Vielleicht weinst du nicht nur oft, sondern fühlst dich auch niedergeschlagen, hast weniger Energie und weniger Freude an den meisten Dingen oder weniger Appetit. Du könntest dich sehr schuldig fühlen, ein geringes Selbstwertgefühl haben oder gerade Konzentrationsschwierigkeiten erleben – All diese Dinge sind Symptome einer Depression. Vielleicht weißt du gar nicht, warum du weinst. Hast du den Eindruck, dass sogar der Alltag von diesen Gefühlen und Schwierigkeiten betroffen ist?

All diese Warnsignale sind Anzeichen einer Depression oder eventuell einer Angststörung. Wenn dies der Fall ist, dann sind auch die früheren Funktionen des Weinens womöglich nicht mehr wirksam. Und es wird Zeit professionelle Hilfe in Betracht zu ziehen.

Selbstakzeptanz und Anzeichen erkennen

Weinen ist also keineswegs zwecklos! Egal wer du bist, wann und wie du weinst, es ist ein Teil von dir und wenn du lernst es zu akzeptieren, bist du schon einen Schritt weiter zur Selbstakzeptanz. Unsere Emotionen sind immerhin ein wichtiger und wunderbarer Teil des Menschseins.

Dabei darf man gleichzeitig die Anzeichen von Depression und Angst nicht unterschätzen.
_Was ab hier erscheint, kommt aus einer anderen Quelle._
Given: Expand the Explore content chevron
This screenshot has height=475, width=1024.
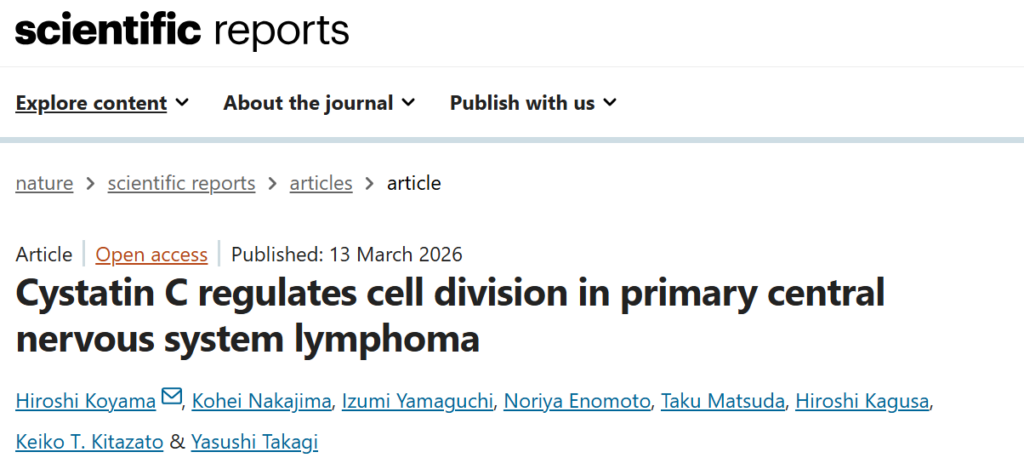Looking at the screenshot, I should (183, 102).
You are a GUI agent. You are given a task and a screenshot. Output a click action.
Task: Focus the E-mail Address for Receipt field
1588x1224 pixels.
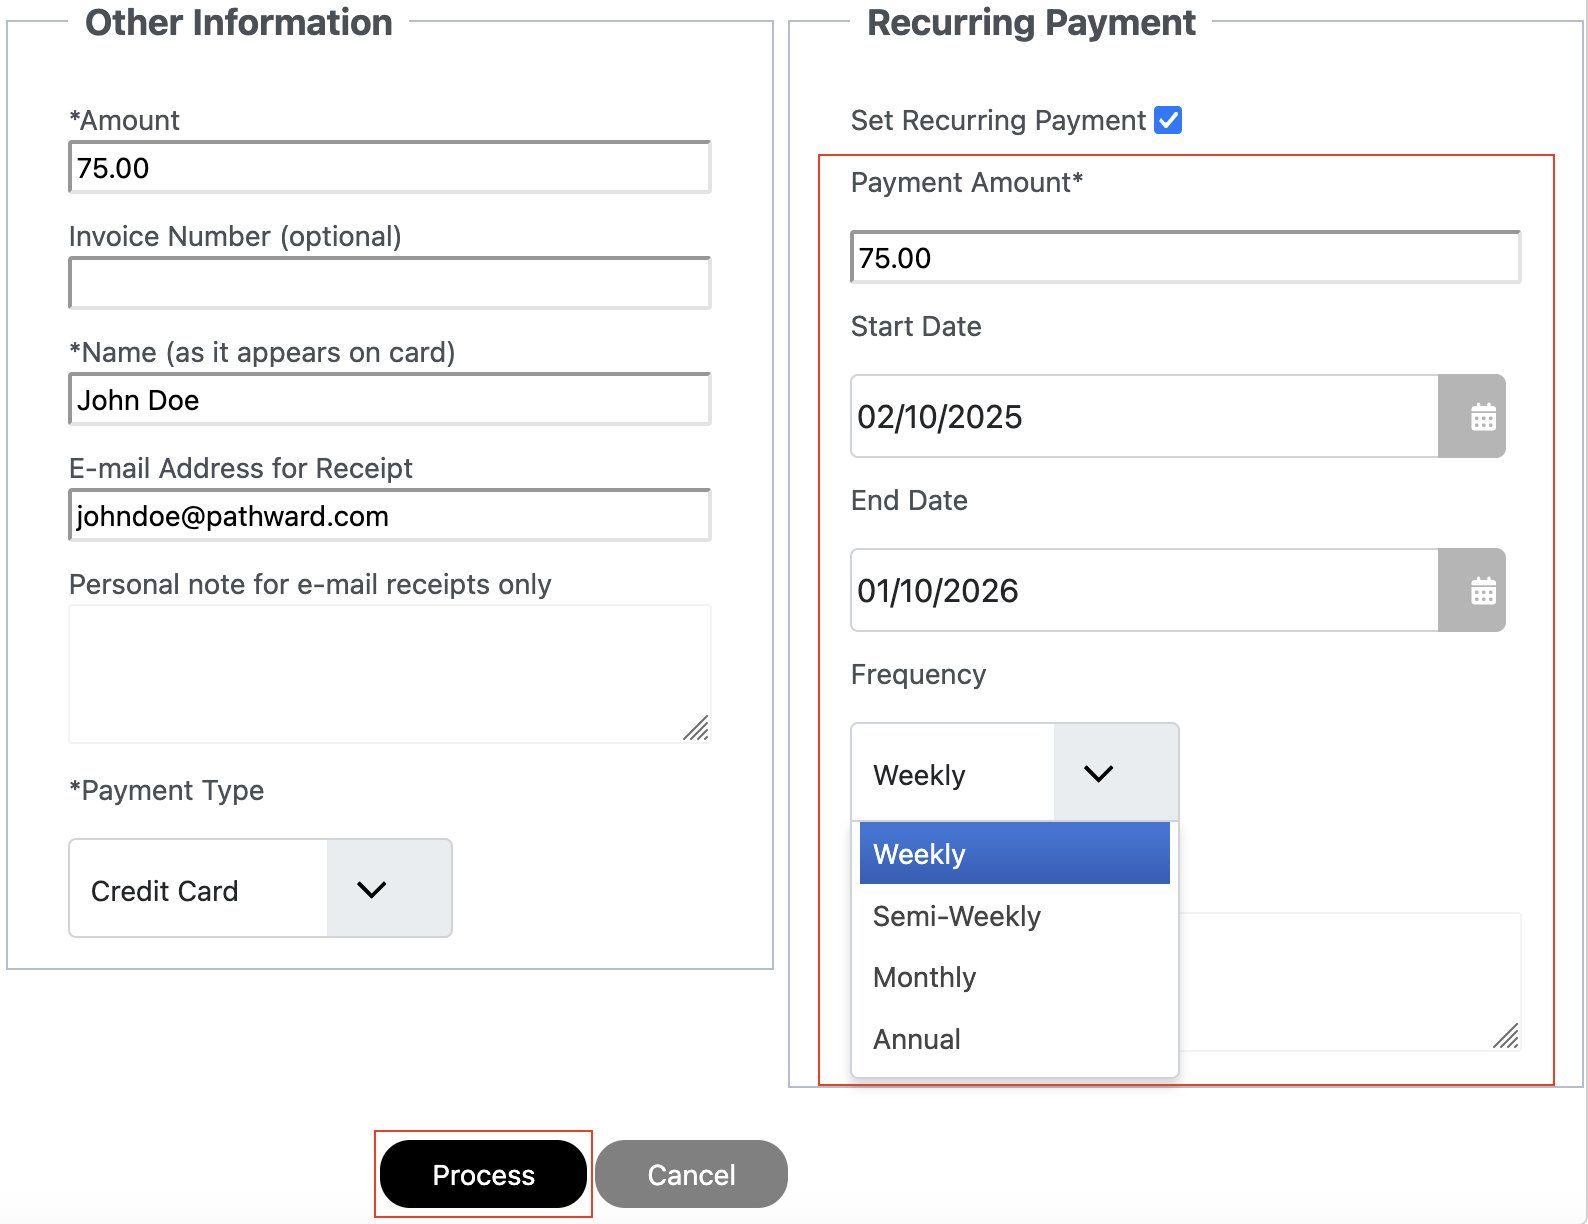[390, 516]
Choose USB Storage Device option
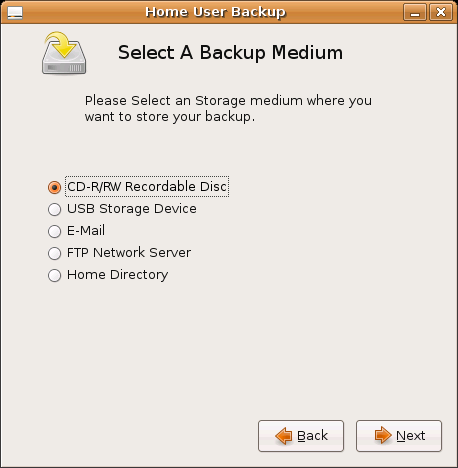This screenshot has height=468, width=458. point(54,209)
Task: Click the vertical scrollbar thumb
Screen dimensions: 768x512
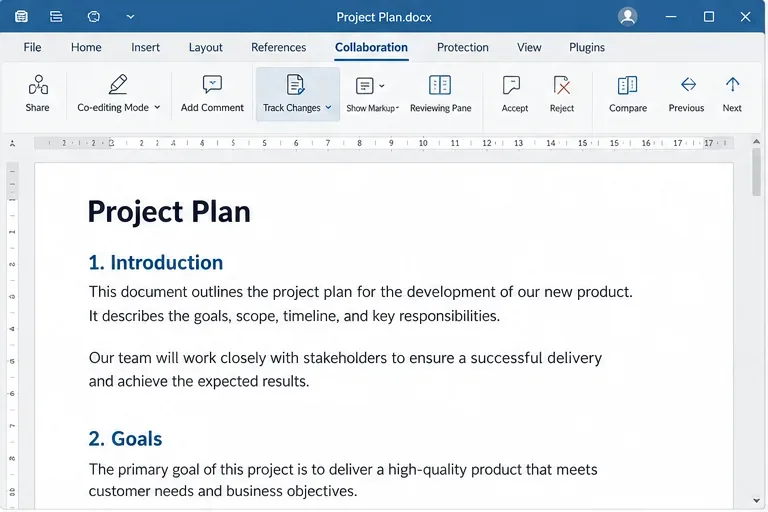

Auch Stress oder Burnout können unsere Emotionalität beeinflussen. Hinzu kommt, dass jede fünfte Person im Laufe ihres Lebens eine depressive Episode erleben wird. Nicht nur beim Weinen, sondern auch bei psychische Störungen wird klar: Es ist Zeit für Tabubruch und Aufmerksamkeit!